A mere farmhouse would not be suitable for entertaining society guests, though, so Langtry’s first task was to transform the Kentford property into a veritable pleasure palace. She gutted the building and added a huge extension to triple its size. The finest oak panelling and marble fireplaces were imported from Portugal and Italy, and the facade was half-timbered in the fashionable Arts and Crafts style.

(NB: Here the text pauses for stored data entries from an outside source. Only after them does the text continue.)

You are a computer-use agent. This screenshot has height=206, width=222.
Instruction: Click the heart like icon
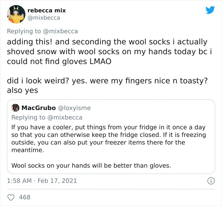click(x=11, y=197)
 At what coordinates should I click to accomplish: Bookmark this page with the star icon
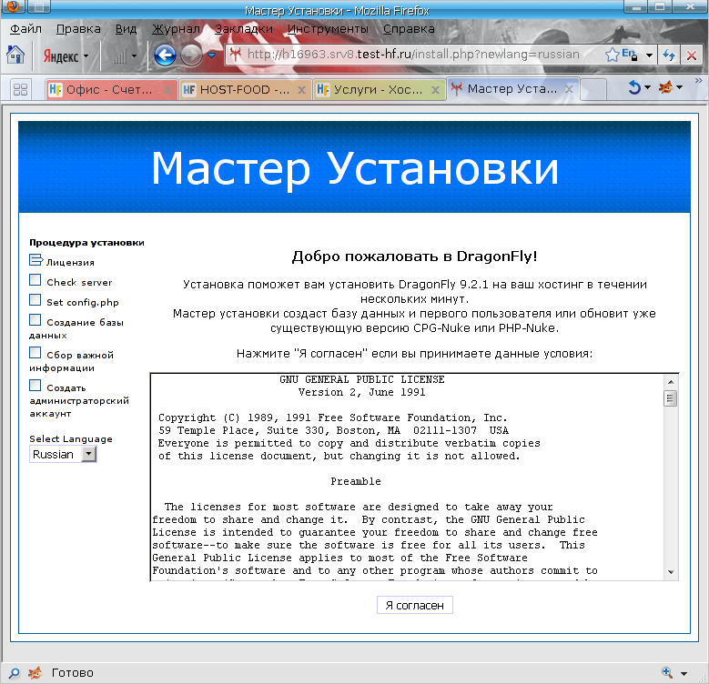(x=613, y=55)
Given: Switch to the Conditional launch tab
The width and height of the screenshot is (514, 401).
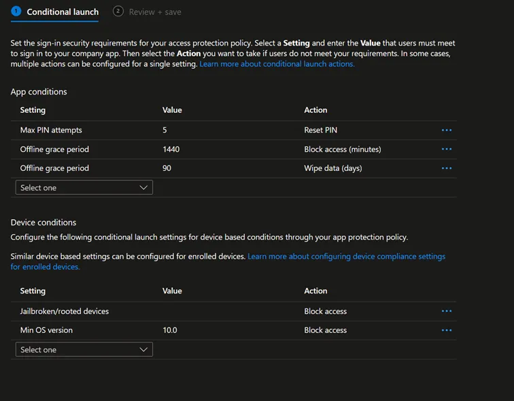Looking at the screenshot, I should [63, 12].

The main dining room was designed as a theatre, complete with miniature stage and a Proscenium arch, enabling her to perform for the rich and famous who visited regularly. As a nod to her dalliances with the Prince of Wales – a notorious philanderer lampooned as ‘Edward the Caresseri’– and his nephew, Prince Louis of Battenberg (father of Earl Mountbatten), she had the royal crest cheekily mounted on the smoking-room chimney. The grounds included an Italianate sunken garden with a fishpond where people were invited to take tea on the upturned end of a Doric column.
All of this was a far cry from the statuesque, blue-eyed beauty’s roots. Born Emilie Charlotte Le Breton in 1853, the only daughter of seven children to the episcopal dean of Jersey, her family were not poor but did not live in the lap of luxury. The Channel Islands were also
remote, limiting the young woman’s prospects.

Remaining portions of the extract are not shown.